The Middle Party entered in the 1929 elections, who held a personality-based campaign around the Bussum milk industrial and anti-toll campaigner Floris Vos. The Middle Party was able to win one seat in the House of Representatives. The party played a marginal role in parliament. Vos came into conflict with Staalman over his support for a law on mandatory closing times for shops. The party consequently fell apart in parties around Staalman and Vos, who fought legal battles over the ownership of the party's name. Neither party entered in the 1933 election.

==Ideology and issues==
The party wanted to increase public wealth by reducing the restrictions for trade, industry and agriculture. The most important issues of the Middle Party were the abolition of trade restriction, especially toll roads, import tariffs and several levies.
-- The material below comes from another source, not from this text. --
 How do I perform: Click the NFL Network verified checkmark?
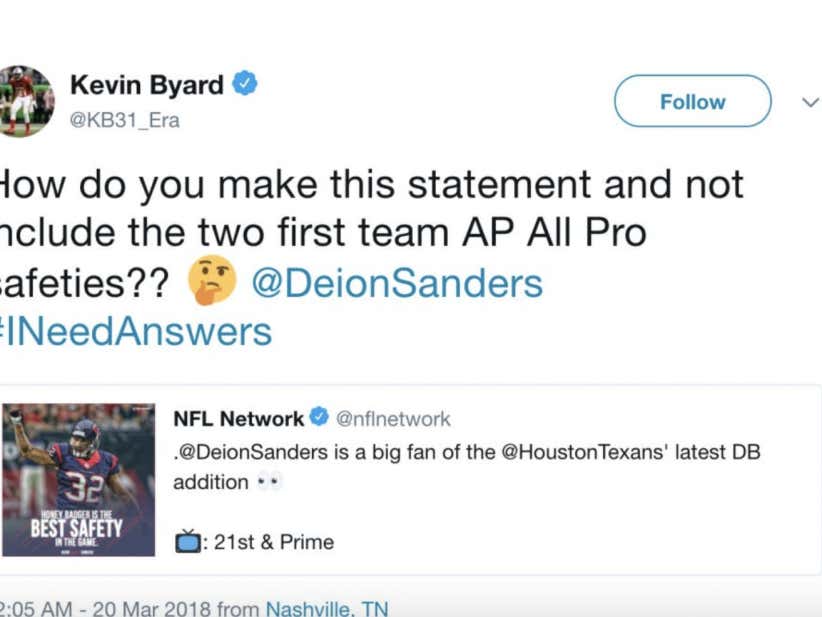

The party wanted to reduce government expenditure by reducing the number of civil servants and the replacement of unemployment benefits by public works programs.

==Leadership and support==
This table shows the Middle Party's results in elections to the House of Representatives and Senate, as well as the party's political leadership: the fractievoorzitter, is the chair of the parliamentary party and the lijsttrekker is the party's top candidate in the general election, these posts are normally taken by the party's leader.

| Year | HoR | S | Lijsttrekker | Fractievoorzitter |
|---|---|---|---|---|
| 1929 | 1 | 0 | Floris Vos [nl] | Floris Vos |
| 1930 | 1 | 0 | no elections | Floris Vos |
| 1931 | 1 | 0 | no elections | Floris Vos |
| 1932 | 1 | 0 | no elections | Floris Vos |

==Electorate==
The electorate of the Middle Party was concentrated in Amsterdam and the Gooi, a region around Hilversum, where Vos came from. The party drew its main support from farmers and the middle class.